Marian Cotillard and Nicole Kidman are the two most personal female relationships in his life, so their numbers are more introspective and romantic.
Sophia Loren plays Mamma and it is great to see her on screen as Guido's conscience. But her musical number is least successful because she doesn't appear to be as good a singer or as comfortable singing. It is more of the "talking lyrically" type of song people generally do when they can't do a real musical number.
Overall, the musical numbers are very good. Will they be memorable enough to be remembered in a decade? Two? Three? Will Robert Osborne's clone talk about the film one day on Turner Movie Classics? I don't know. But they are fun to watch.
This is one of those films set in a very specific place where everyone has a different accent. This aspect of the film reminded me a bit of the big budget films produced in the late 50s and early 60s, the type filled with an International cast to ensure box office success around the world. Daniel Day Lewis' Italian accent is impressive and even more impressive, he sings in the accent. Nicole Kidman does an okay job playing the Italian movie star. Marian Cotillard restrains her French accent and seems to be going for a more American sound. Penelope Cruz is just herself. Strangely, Judi Dench doesn't attempt any accent other than her normal voice and her character is French. Altogether, a bit of a strange hodgepodge. I guess it's better for some to not even attempt an accent if they can't do one. Hearing the actor's normal voice helps you forget they should have an accent. If they did a bad one, you'd never hear past it.
Daniel Day Lewis is very good as Guido. At every moment, you can see and feel the world crashing in on him. Forced to attend a news conference to announce the new film, he tries to joke, to flirt, to laugh, all in an effort to hide the fact he hasn't written one word of the script yet.
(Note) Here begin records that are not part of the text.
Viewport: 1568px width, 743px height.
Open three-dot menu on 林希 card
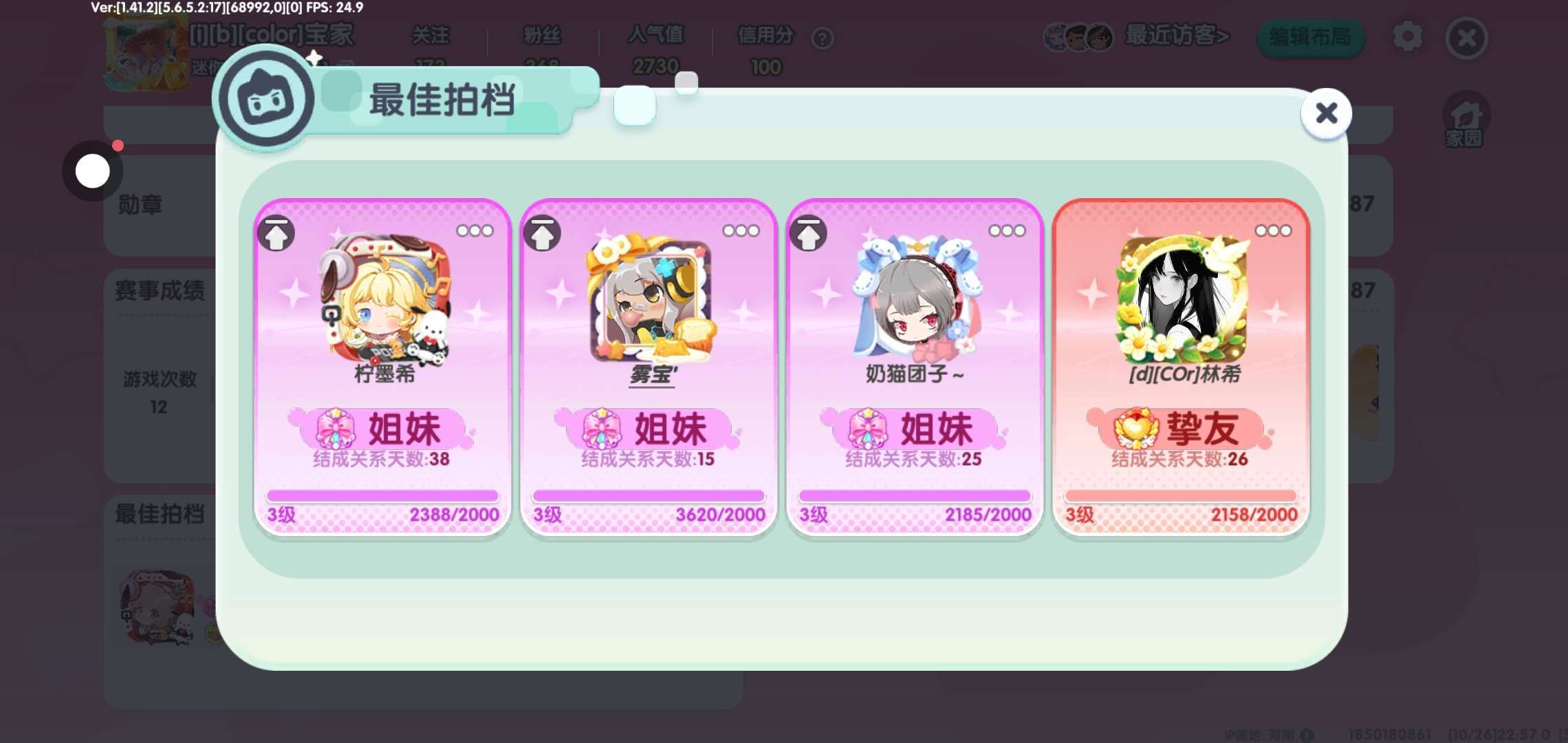(x=1273, y=231)
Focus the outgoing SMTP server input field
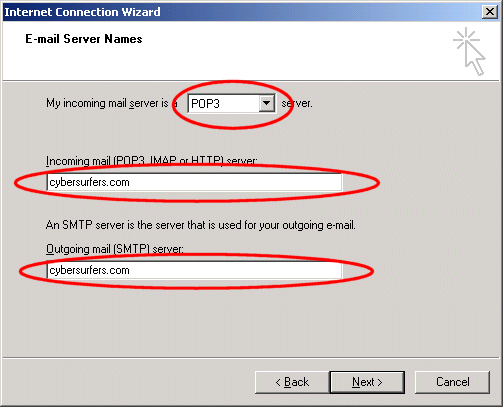The width and height of the screenshot is (503, 407). coord(194,270)
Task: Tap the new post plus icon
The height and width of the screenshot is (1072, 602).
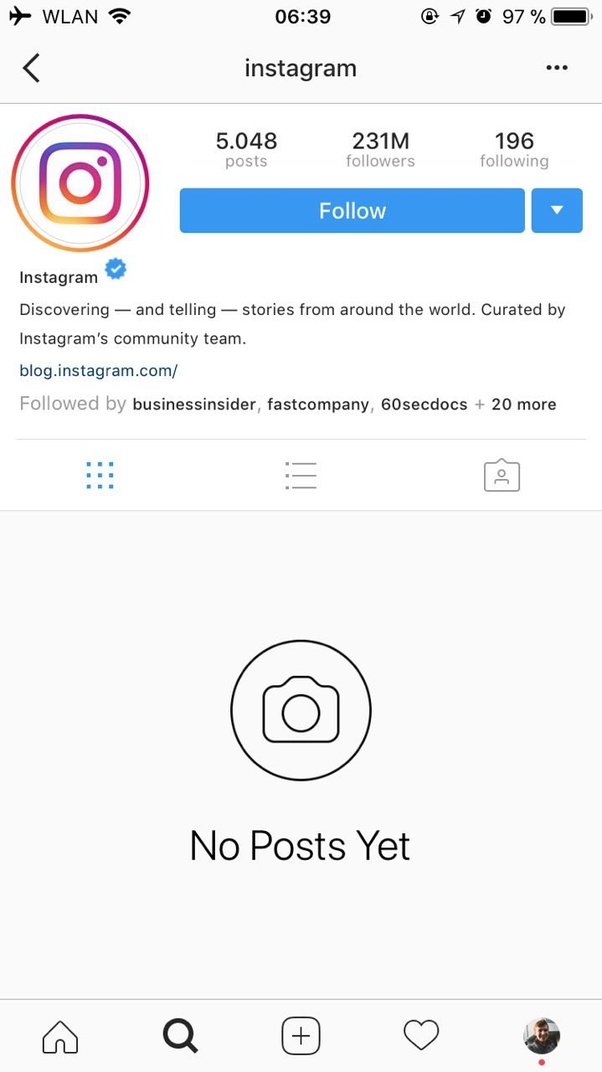Action: (x=301, y=1036)
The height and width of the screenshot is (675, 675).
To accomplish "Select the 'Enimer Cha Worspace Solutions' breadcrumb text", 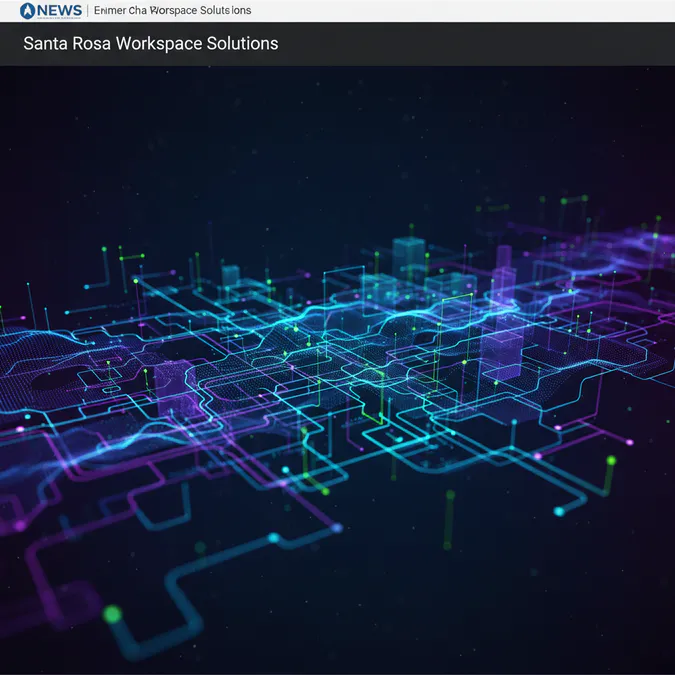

He basically has no idea what the new film should be about. When members of the press get close to unveiling the truth, he flees to the spa.
When he is presented with the opportunity to make a change in life, he seems close to taking these leaps, but ultimately the change seems to hard for him and he reverts back to normal. This only serves to drive his crisis.
I think it is brave of Day-Lewis to take on this role. We have never seen him sing or dance before and he does a good job with the singing. When he breaks out into song, he retains his accent, never letting it falter.
Either his dancing wasn't up to the task, or his musical numbers just weren't designed to involve elaborate dance moves. His dancing resembles what kids would do on a jungle gym on the playground. Hoe holds onto bars and swings around them in large, lazy circles and slides his feet around.
The film is set in Italy in the mid 60s. This gives the film a beautiful look; everything appears romantic and almost fantasy like.
If you're a fan of the genre, I hope you will make an effort to see this film. If we don't support these works, Hollywood will stop making them. I can already tell you the names of two producers who will most likely never produce another musical again.